Natuurlijk gaan de zeeverkenners elk jaar naar de Regionale Scouting Wedstrijden (voorheen DSW). Tegenwoordig als enige zeeverkennergroep. In vergelijking met de andere deelnemende groepen wordt er aan de voorbereiding heel wat minder tijd besteed. Plezier is belangrijker dan winnen. Ondanks de gebrekkige voorbereiding wordt er de laatste jaren zeker niet slecht gescoord. Maar winnen willen we niet, want dan moet je naar de LSW (Landelijke Scouting Wedstrijden) gehouden tijdens Pinksterkamp.

Pinksterkamp: “Niks bijzonders Pinksterkamp. We moesten om vijf uur op de werf zijn en onze bagage meenemen. Na te hebben ingeladen en de hele mikmak te hebben afgewerkt, vertrokken we naar Maurik. We gingen om vijf uur weg en kwamen om 12 uur aan en toen moesten we nog: boten uitladen, tenten opzetten en gaan slapen. We gingen om 2 uur slapen en stonden om 8.30 op. Na te hebben ontbeten waren er wedstrijden. Tweede dag ook, enz. En we hebben de Klaas Hilhorst-prijs gewonnen. Het was een te gek kamp.”(Uit logboek zeeverkenners 1990).
Het mag duidelijk zijn: niks bijzonders Pinksterkamp!
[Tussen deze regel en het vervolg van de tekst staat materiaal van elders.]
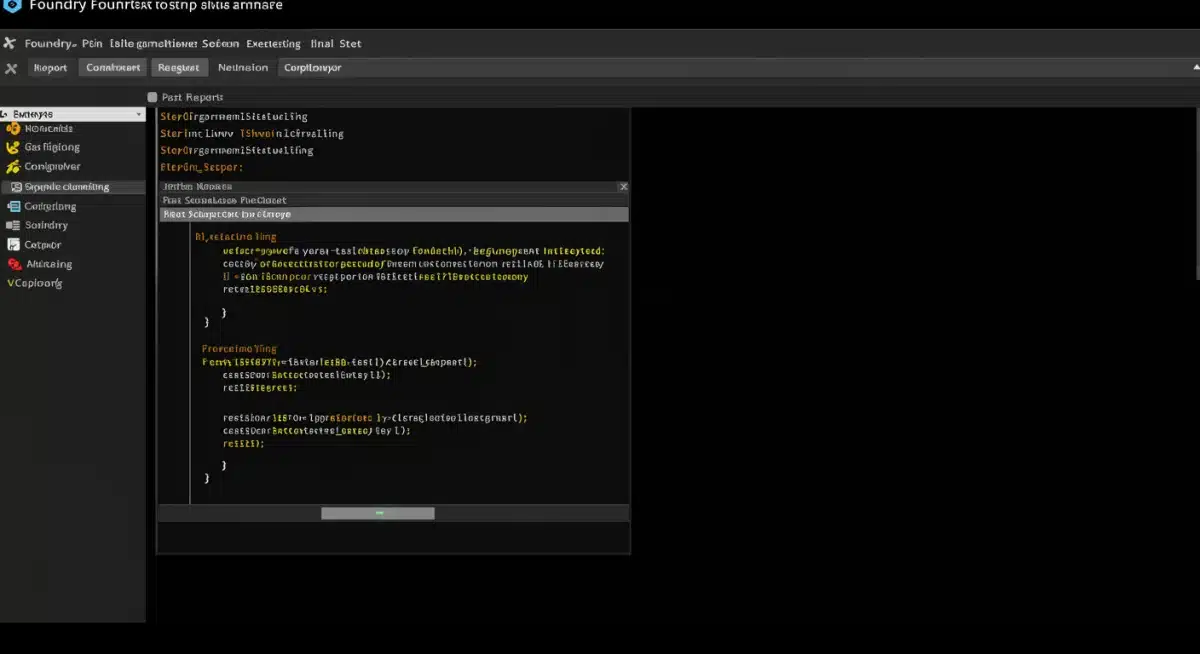The image size is (1200, 654).
Task: Switch to the Request tab
Action: 179,67
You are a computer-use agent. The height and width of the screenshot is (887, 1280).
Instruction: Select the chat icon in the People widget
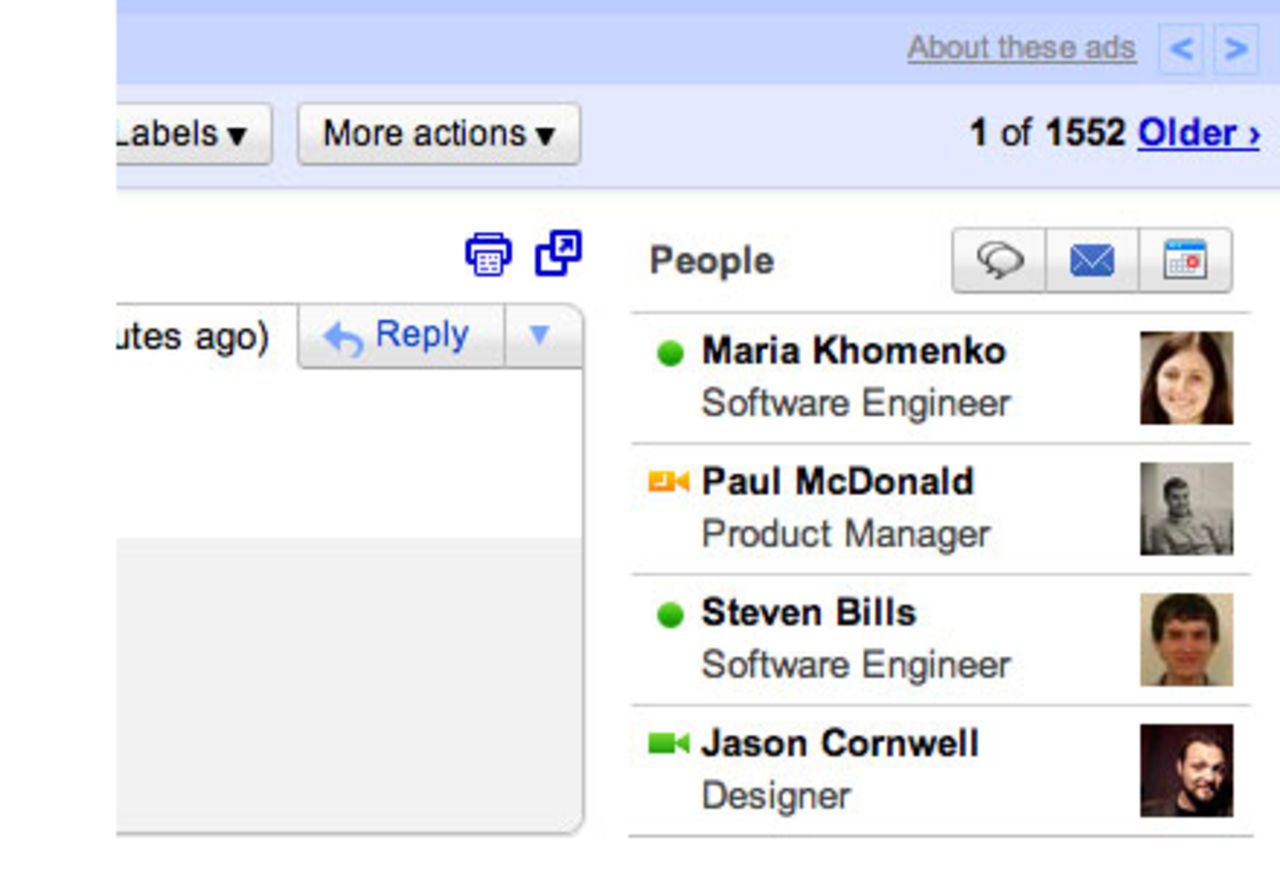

Maar toch te gek!

Een andere jaarlijks terugkerende wedstrijd is de MTC. Elk jaar doet er wel een bak mee. Het ene jaar is er fanatiek getraind, het andere jaar begint men volkomen ongetraind aan de acht kilometer. Veel trofeeën zijn er te verdienen. De beste prestatie ooit van de Baracuda heren is de zesde plaats. De prijs voor de meest ludieke actie viel een paar jaar geleden in handen van de Baracuda door de acht kilometer achterstevoren te roeien. De MTC is drie dagen roeien, blaren en feest.
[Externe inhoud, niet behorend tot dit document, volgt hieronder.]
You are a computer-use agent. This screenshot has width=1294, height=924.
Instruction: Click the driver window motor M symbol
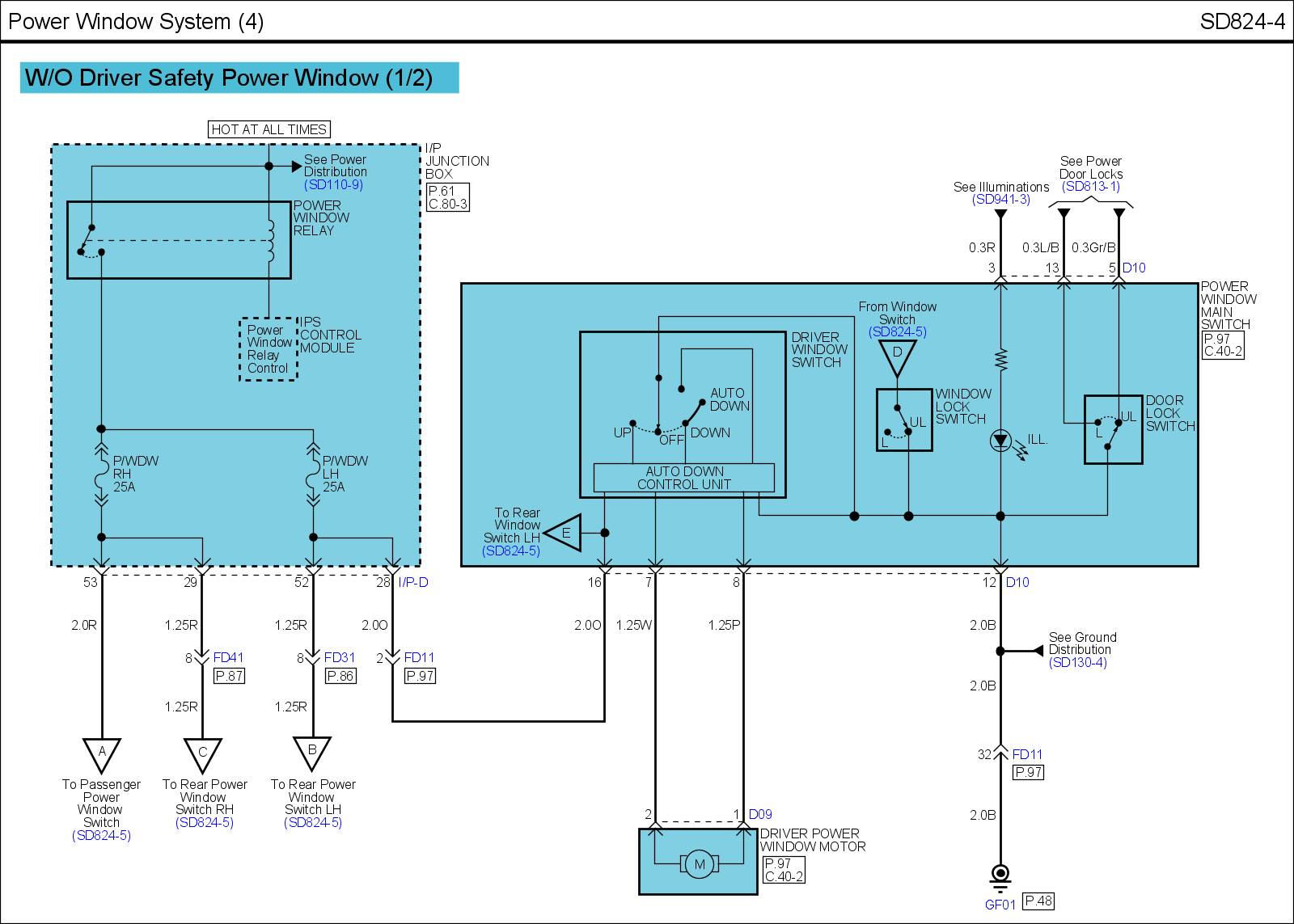click(699, 864)
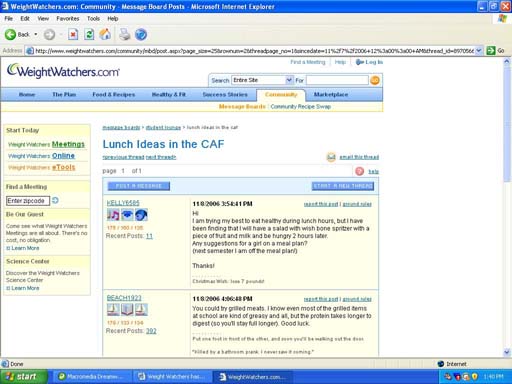The image size is (512, 384).
Task: Click the vertical scrollbar down arrow
Action: [507, 352]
De Baracuda organiseert al bijna 15 jaar voor het Jordan College uit Zeist een zeilkamp. Van maandag tot en met vrijdag leren ongeveer dertig leerlingen zeilen. De Baracuda organiseert, levert het materiaal en zoveel mogelijk de stafleden die de zeilcursus geven. Deze stafleden doen dat vrijwillig en offeren daar een week vakantie voor op. Als tegenprestatie worden ze ’s ochtends gewekt met koffie of thee op bed en krijgen daarna een uitgebreid ontbijt. “Wil je een gekookt eitje, een gebakken ei of een omelet?” is de eerste vraag die ze ’s ochtends krijgen. ’s Avonds staat er een uitgebreid diner voor ze klaar. De opbrengst van dit kamp is voor de groep.
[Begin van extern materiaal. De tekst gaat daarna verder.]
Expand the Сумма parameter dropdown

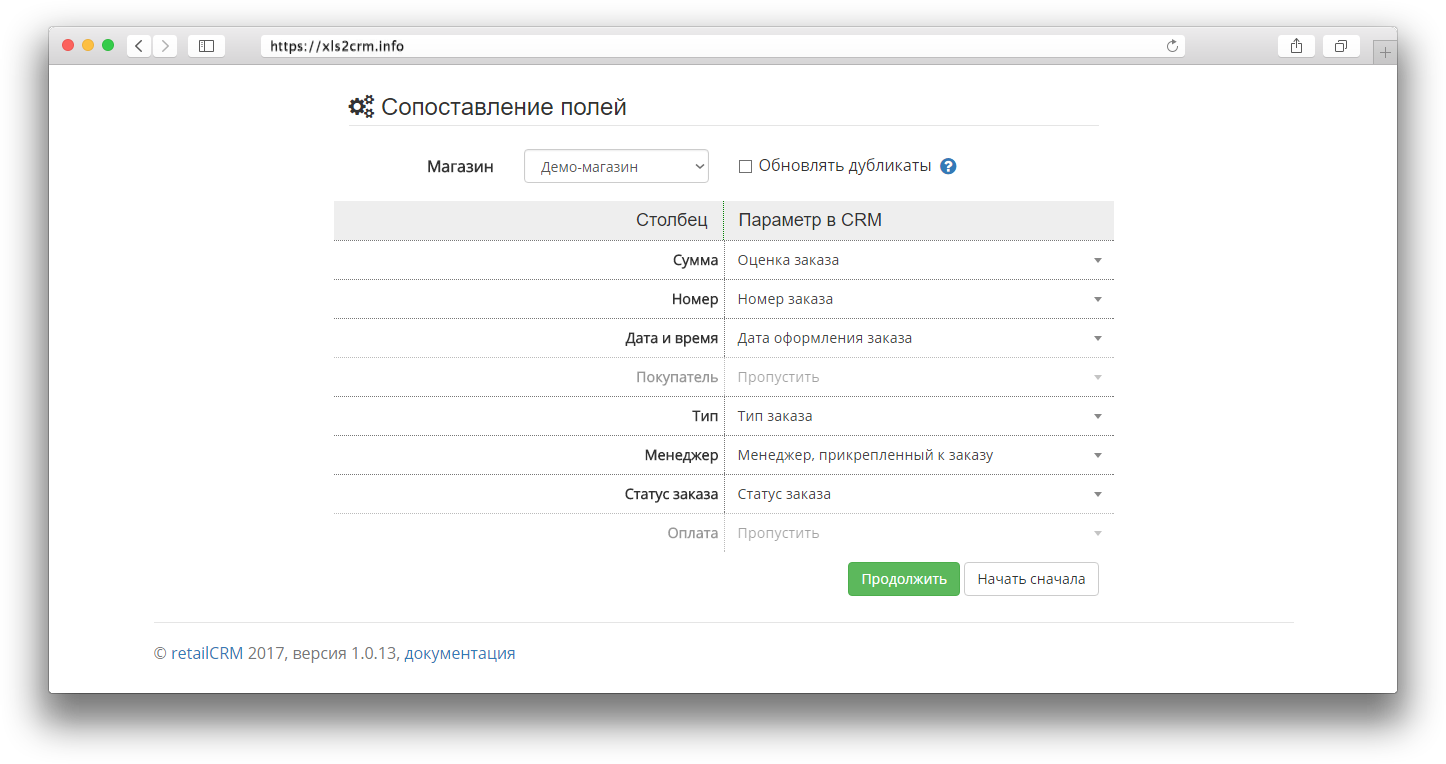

Waar ging de Baracuda vroeger naar toe op zomerkamp? Duidelijk is dat men in de eerste jaren op verschillende plaatsen is gaan duiken: Zeeland, Scheveningen, Terschelling. Daarna is er weinig bekend, maar een aantal plaatsen zijn teruggevonden. In 1961 gingen de zeeverkenners naar de Nieuwkoopseplassen naar een kamp met 47 groepen en 1500-2000 deelnemers. Een soort Nawaka? We weten het niet. Het jaar daarna gingen ze naar Breukelen, op het land van de heer Van het Hof en het kampgeld was ƒ 30,-. De welpen gingen in 1964 naar Terheijden (Noord-Brabant). In 1966 trokken ze naar Soest. De staf was laat met plannen en er waren niet zoveel mogelijkheden meer. Datzelfde geldt waarschijnlijk voor 1967, want ook toen gingen de welpen naar Soest.

Heel veel verhalen zijn er te vertellen over kampen en weekenden. Uit logboeken en kampprogramma’s blijkt dat de staf elk jaar zijn uiterste best doet om weer een geweldig thema neer te zetten. Vinkingen, Indianen, de Kleine Kapitein, een bedrijf opzetten, alles is mogelijk tijdens zomerkamp. Sterke verhalen over onweer, vla-gevechten, sleepjes, storm op het IJsselmeer, omslaan. Slecht weer, mooi weer, veel wind, geen wind.
Liefde, ruzie, verveling. Herinneringen en verhalen, bewaar ze, koester ze en vertel ze!

De Barabode

De voorloper van de Barabode was de ‘Campagne’. Helaas zijn er geen exemplaren meer van teruggevonden, maar er zijn nog wel een aantal zeer luxueuze omslagen. Later kreeg het groepsblad de naam ‘Barabode’. Hiervan zijn nog wel enkele exemplaren bewaard gebleven. Duidelijk is dat de Barabode in de loop der jaren zeer onregelmatig verschijnt. Zo nu en dan wordt de Barabode door een paar mensen nieuw leven ingeblazen. Een tijdje verschijnt de Barabode regelmatig om daarna weer te verdwijnen. Ook blijkt het in de loop der jaren moeilijk om kopij te verzamelen. Steeds terugkerende onderwerpen in al die jaren zijn natuurlijk de verslagen van kampen en weekenden, gerechten en interviews met leden van de groep.